▶ 取り組む課題
A. 国際環境経済研究所理事長へのインタビューで、同研究所が立ち上げられたのはいつか。
B. 国際環境経済研究所理事長へのインタビューを、最後の文の後から書き継ぐこと。

▶ 本文
══════════════════════════════

環境・エネルギー問題、経済と両立させながら解決を
ネットを通じて開かれた政策論議をアシスト
小谷 勝彦
国際環境経済研究所理事長
(「月刊ビジネスアイ エネコ」2016年6月号からの転載)
地球温暖化などの環境問題やエネルギー問題について、経済と両立させながら解決するための情報発信をしているのがNPO法人「国際環境経済研究所」だ。活動の中心的存在だった澤昭裕前所長が今年1月、病に倒れて他界。同研究所のかじ取りを託されたのが、2月に就任した小谷勝彦理事長(64)である。エネルギー・環境政策に影響力を持つ同研究所をどう運営していくのか。小谷氏に聞いた。
(本誌編集長 本田賢一)
小谷 勝彦(こたに・かつひこ)
1952 年1月25 日生まれ。74年3月に東大法学部を卒業後、新日本製鐵(現・新日鐵住金)入社。84 年米コーネル大経営大学院修士(MBA)取得。2001年4 月同社環境部長、05 年4月中国総代表・北京事務所長、現在、日鐵住金建材専務(09 年6月から)。11年1月からNPO 法人・国際環境経済研究所副理事長、16 年2 月から現職。また、あしなが育英会監事、東京商工会議所のエネルギー・環境委員会委員も務める。
――研究所を設立したきっかけは?
「私は2005~09年まで新日鐵(現・新日鐵住金)の中国総代表・北京事務所長を務めました。帰国すると、旧知の仲だった澤(昭裕)さんが東京・門前仲町で歓迎会を開いてくれました。その際、環境政策を議論する環境省の中央環境審議会(中環審)で学識経験者の発言力が強いため、議論が閉ざされないようにする方策はないだろうか。産業界や研究機関、行政、NPO(特定非営利法人)、メディアなどの環境に精通した有識者に発言の場を提供することはできないだろうか、という話になりました。仲間を募って2011年1月に国際環境経済研究所を立ち上げ、主にインターネットを通じて有識者の発言を情報発信しています。人気映画『スター・ウォーズ』に例えるなら、当研究所は強大な“環境帝国軍”と戦う“共和国連合軍”みたいなものです(笑)」
「特に、企業などさまざまな現場の第一線で環境対策に取り組んでいるビジネスマンに発言してほしいと考えています。科学や技術の豊富な知識を持ち、『なぜ、こんな環境規制になってしまったのか』と悩みながら環境対策に取り組んでいるビジネスマンには積極的に発言してほしいと思っています」
――環境問題や環境政策の議論はもっと広角に行うべきだと
「とくに温暖化問題は、科学・技術、外交・政治、経済・社会と多くの分野がまたがる“総合科学”の問題だと思っています。温暖化対策を進めるには、技術開発を進めてエネルギー効率を向上させる必要があります。また、パリ協定といった世界的な温暖化対策の枠組みをつくる作業は、各国の利害がぶつかりますのでまさに外交の問題です。さらに、温室効果ガス排出量の削減には、エネルギーを消費する産業の活動がかかわってきますし、家庭の省エネを進めようとすると、人間一人ひとりの生き方もかかわってきます。ところが現実は、環境面だけが突出して議論される傾向にあります。環境政策を有識者が議論し、国に提言する中環審ではとくに、環境に関する学識経験者の発言力が大きい。多岐の分野にまたがる温暖化問題は、特定の専門家が縦社会的に議論するのではなく、横断的に議論すべきだと考えます。もちろん、温暖化以外の環境問題やエネルギー問題についても幅広い議論が必要です」

══════════════════════════════

▶ 掲載資料
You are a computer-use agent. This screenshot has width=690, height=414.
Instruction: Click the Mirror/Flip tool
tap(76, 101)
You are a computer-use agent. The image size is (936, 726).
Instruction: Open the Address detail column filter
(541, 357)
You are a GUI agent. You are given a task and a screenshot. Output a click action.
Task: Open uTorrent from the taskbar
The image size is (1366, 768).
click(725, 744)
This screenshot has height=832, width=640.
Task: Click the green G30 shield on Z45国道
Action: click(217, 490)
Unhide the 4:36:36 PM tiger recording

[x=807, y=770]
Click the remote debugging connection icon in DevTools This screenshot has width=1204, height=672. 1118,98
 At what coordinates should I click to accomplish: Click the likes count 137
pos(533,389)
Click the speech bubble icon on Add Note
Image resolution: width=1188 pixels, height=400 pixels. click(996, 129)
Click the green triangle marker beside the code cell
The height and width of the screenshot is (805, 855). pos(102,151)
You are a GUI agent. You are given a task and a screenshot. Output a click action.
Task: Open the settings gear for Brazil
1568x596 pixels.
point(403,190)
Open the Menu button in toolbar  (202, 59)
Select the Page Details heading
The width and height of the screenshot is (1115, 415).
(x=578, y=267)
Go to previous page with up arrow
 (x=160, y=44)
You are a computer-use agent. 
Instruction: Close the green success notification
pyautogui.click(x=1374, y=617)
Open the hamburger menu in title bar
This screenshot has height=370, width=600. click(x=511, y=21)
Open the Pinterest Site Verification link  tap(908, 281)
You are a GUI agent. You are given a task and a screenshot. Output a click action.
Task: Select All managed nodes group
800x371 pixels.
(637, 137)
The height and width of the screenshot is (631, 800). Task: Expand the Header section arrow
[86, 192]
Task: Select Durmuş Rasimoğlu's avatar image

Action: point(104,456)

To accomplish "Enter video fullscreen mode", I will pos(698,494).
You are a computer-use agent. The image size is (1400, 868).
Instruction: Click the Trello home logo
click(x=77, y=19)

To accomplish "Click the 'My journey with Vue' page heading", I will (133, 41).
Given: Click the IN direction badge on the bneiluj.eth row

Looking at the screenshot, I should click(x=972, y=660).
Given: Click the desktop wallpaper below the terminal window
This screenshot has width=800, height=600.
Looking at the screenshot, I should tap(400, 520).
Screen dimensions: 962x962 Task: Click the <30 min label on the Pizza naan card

══════════════════════════════

▶ 解答例
A. 2011年1月。

B.
――研究所を澤さんと2人で立ち上げた。澤さんとの出会いは?
「私が2001年から4年間、新日鐵の環境部長を務めていたとき、経済産業省の環境政策課長だった澤さんと知り合いました。強く印象に残っているのは、環境省が2003年に非常に厳しい亜鉛の水質環境基準案※を出してきたときのことです。澤さんが務めていた環境政策課長の仕事は温暖化対策がメインで、それ以外の環境規制については伝統的に“領空侵犯”をしない(環境省の領域に首を突っ込まない)。ところが、亜鉛の環境基準案がこのまま通ると、亜鉛を使用する鉄鋼、鉱山、化学、電力、下水道など幅広い業界に大きな影響が出るため、澤さんに『これは産業政策に関係してくる話ですので、ここは産業界のためひと肌脱いでほしい』とお願いしたら、環境省の課長さんに話をしてくれました。なかなか得がたい、気骨を持った方でした」
※ 2003年、水生生物を保全するための水質環境基準設定の議論が行われた際、環境省は亜鉛について、1ℓ当たり10~30μgという非常に厳しい環境基準案を出してきた。排水基準は、環境基準の10 倍に設定されるケースが多く、この案が通ると、排水基準は100 ~ 300μgに設定される可能性があった。当時の亜鉛の排水基準は5000μg。排水規制が1ケタ以上も厳しくなる可能性もあり、当時、環境省と経団連が激しく対立した。
――理事長として白羽の矢が立った経緯は?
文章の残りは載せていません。